Oh, joy. Someone has finally figured out what a “good reporter” is worth. Media analyst Mitch Ratcliffe reasons that a properly paid reporter could turn out to be a more ethical reporter, what with all the political bias out there these days.

Well, maybe.

“The fully loaded cost of a great reporter doing great work, then, falls somewhere in the $180,000 range,” Mr. Ratcliffe says.

His total includes $130,000 salary and benefits, $4,800 a year in subscriptions and other information sources, $2,500 a month in travel, $1,250 a month in legal and insurance coverage — which equals $179,800, and that’s before the cost of “IT, telecom and office space,” he notes.

Yes. Uh-huh. Well, maybe.

The median reporter’s salary in America is currently $36,689, at least according to CNNMoney.com.

Frame by frame

Over three-fourths of the newspapers around the country — including The Washington Times — printed special inauguration editions for readers who want a commemorative souvenir of Mr. Obama’s proverbial “moment.”

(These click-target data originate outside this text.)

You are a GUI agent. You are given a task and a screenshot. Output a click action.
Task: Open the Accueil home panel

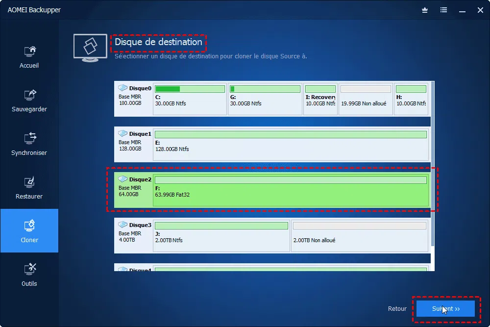[x=29, y=55]
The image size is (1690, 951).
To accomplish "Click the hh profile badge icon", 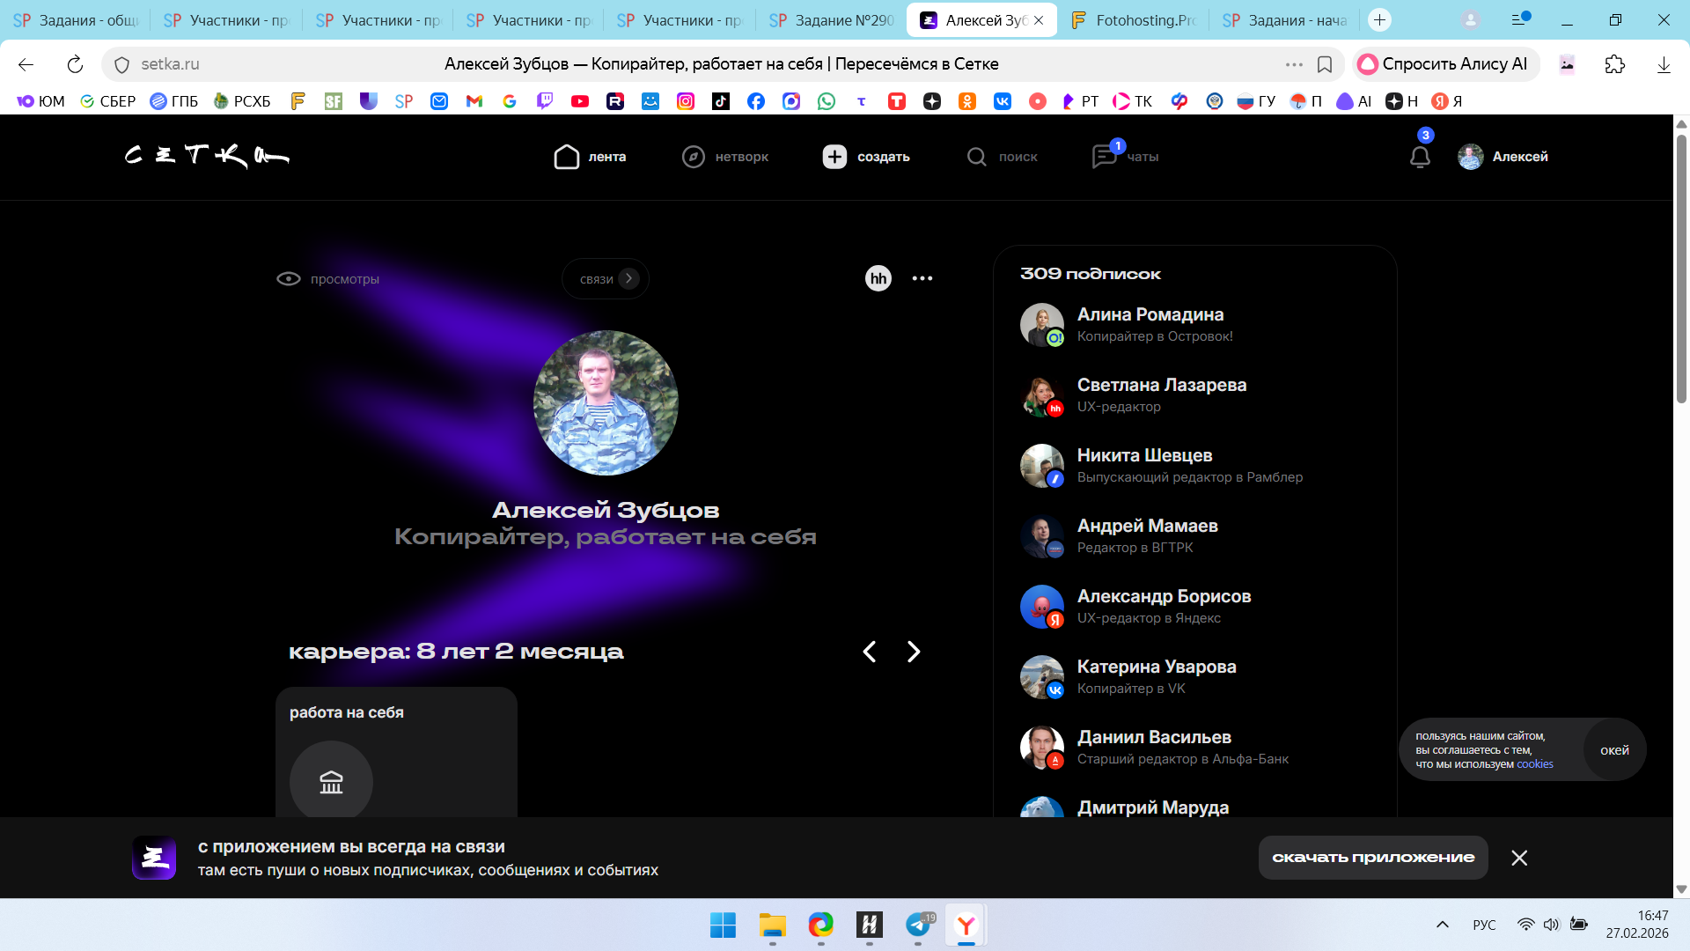I will click(x=878, y=278).
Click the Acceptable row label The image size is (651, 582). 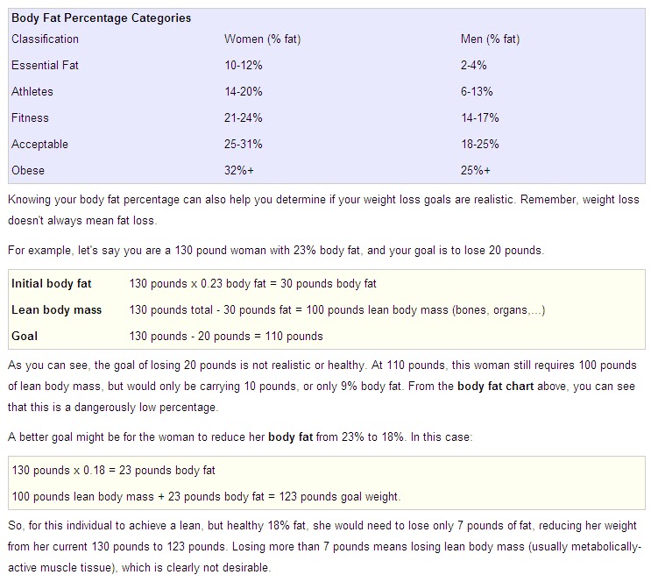pyautogui.click(x=39, y=145)
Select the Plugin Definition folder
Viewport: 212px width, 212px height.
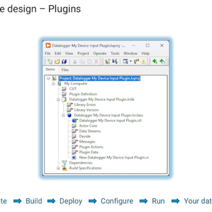83,94
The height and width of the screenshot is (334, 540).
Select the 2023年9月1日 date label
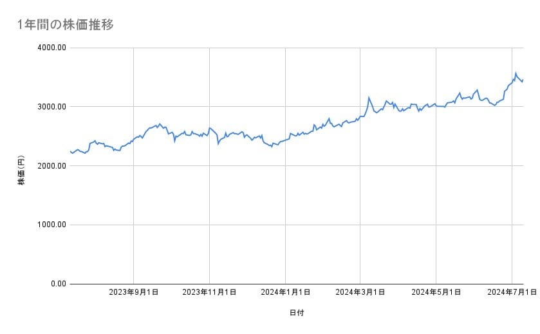tap(134, 292)
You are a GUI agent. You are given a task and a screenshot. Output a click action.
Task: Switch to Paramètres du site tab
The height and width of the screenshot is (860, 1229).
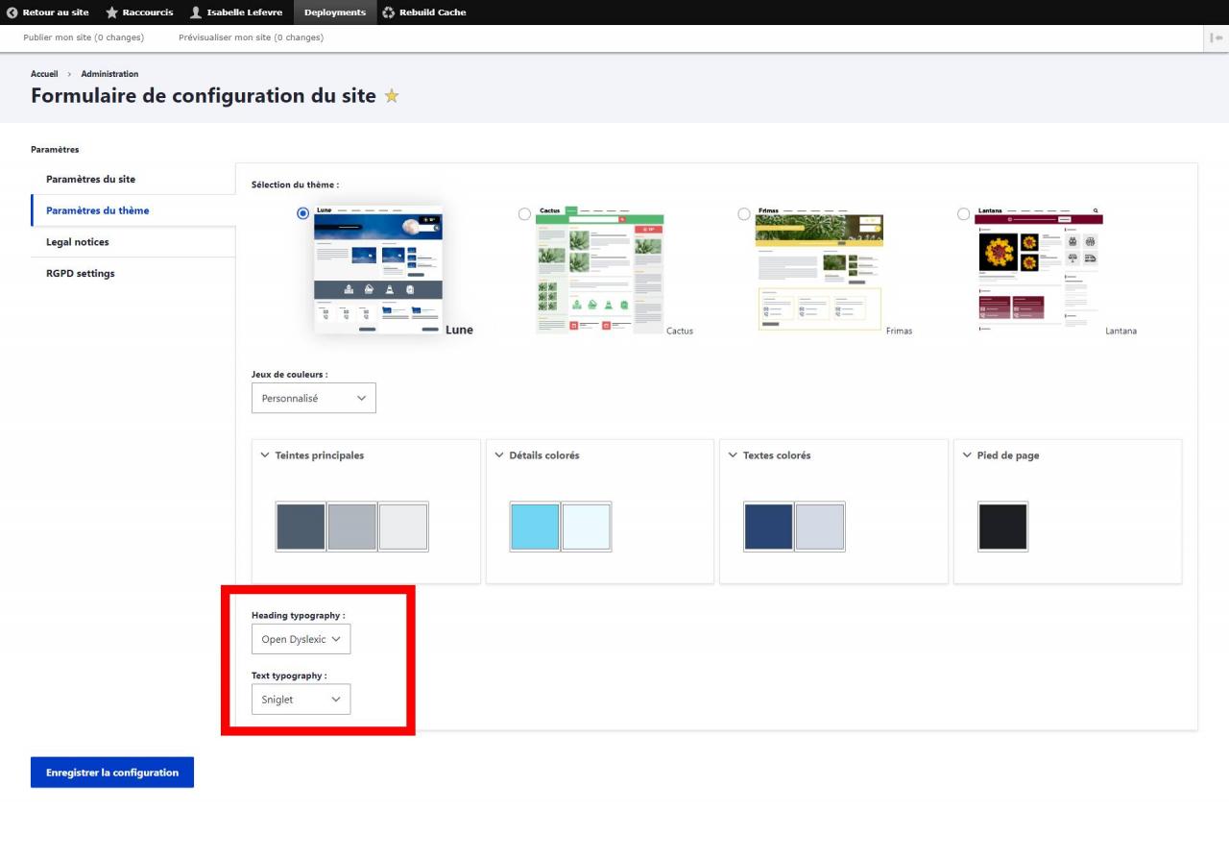pyautogui.click(x=90, y=180)
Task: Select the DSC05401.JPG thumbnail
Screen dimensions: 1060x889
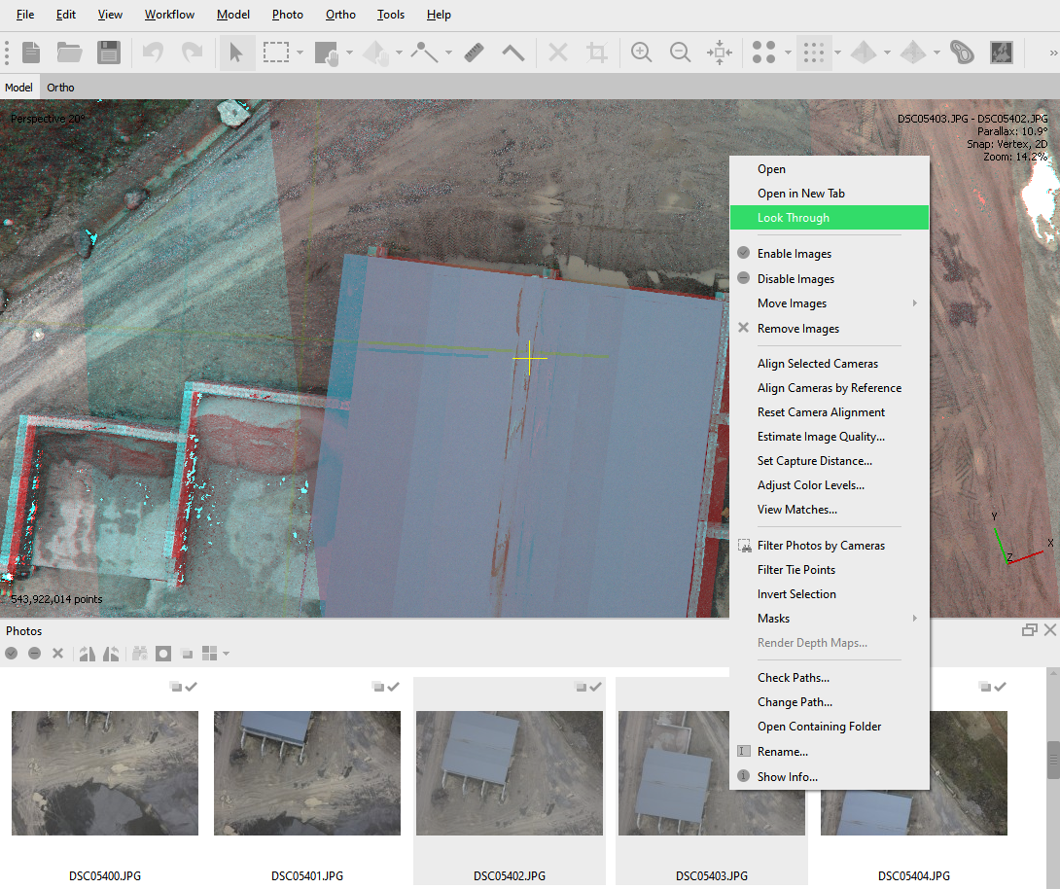Action: (x=307, y=773)
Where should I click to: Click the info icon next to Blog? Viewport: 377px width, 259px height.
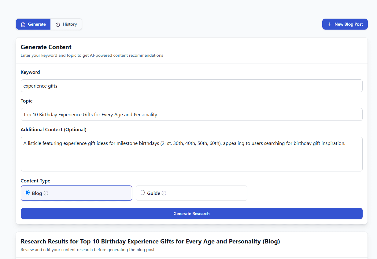[46, 193]
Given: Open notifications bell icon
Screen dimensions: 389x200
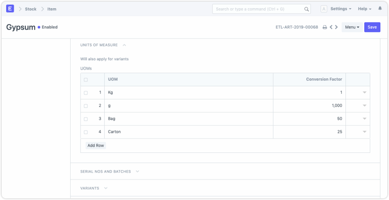Looking at the screenshot, I should tap(380, 9).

What to do with that special edition now?

Michaels, the nation’s largest custom framer, says it will help people preserve those keepsake newspapers with a $99.99 custom framing special for newspaper front pages. The offer is good through the end of the month.

The deal includes Artcare mats and mount boards that protect from “air pollution, acids and deterioration and are used by museums to preserve historic documents,” the craft store says — along with TruVue Conversation glass that shields from damaging UV rays.

Double and triple mats are also available for a few more dollars. For information, consult www.michaels.com

Quotes of note

(All the titles of cover stories from new Obama-themed magazines.)

“What now?” — Esquire

“Don’t Look Down” — Mother Jones

“The End of White America?” — The Atlantic

“A New Circus Comes to Town” — The Weekly Standard.

Days of yore

We’ve long honored our own. On this day in 1776, the Continental Congress authorized the first national memorial in honor of Brig. Gen. Richard Montgomery, killed during an assault on Quebec a few weeks earlier.

Soviet premier Nikita Khrushchev got all cuddly with the U.S. on this day in 1956, meanwhile, announcing during a lengthy press interview that America and the USSR “should have disarmament and we should think how to avoid a new war.” He also praised the sincerity of President Eisenhower. A reality check followed: Soviet troops invaded Hungary later that year.

More than 50 Americans held hostage by Iran for 444 days arrived in the United States and were reunited with their families on this day 28 years ago.

And on Jan. 25, 1993, a gunman shot and killed two and wounded three CIA employees outside the agency’s gates; Pakistani national Mir Aimal Kansi fled the country but was apprehended four years later by FBI agents. He was later convicted of the shootings and died of lethal injection in 2002.

By the numbers

39 percent of Americans say it is too easy to get an abortion in the U.S.

18 percent think it’s too hard to get an abortion.

25 percent think the “level of difficulty” is about right; 18 percent are not sure.

74 percent say they have known someone who has been pregnant as a teenager.

49 percent think people should wait until they get married before they have sex.

38 percent disagree, 13 percent are undecided.

35 percent say it’s too easy for teenagers to get condoms; 16 percent say it’s too difficult.

That figure is 51 percent among Republicans, 30 percent among Democrats.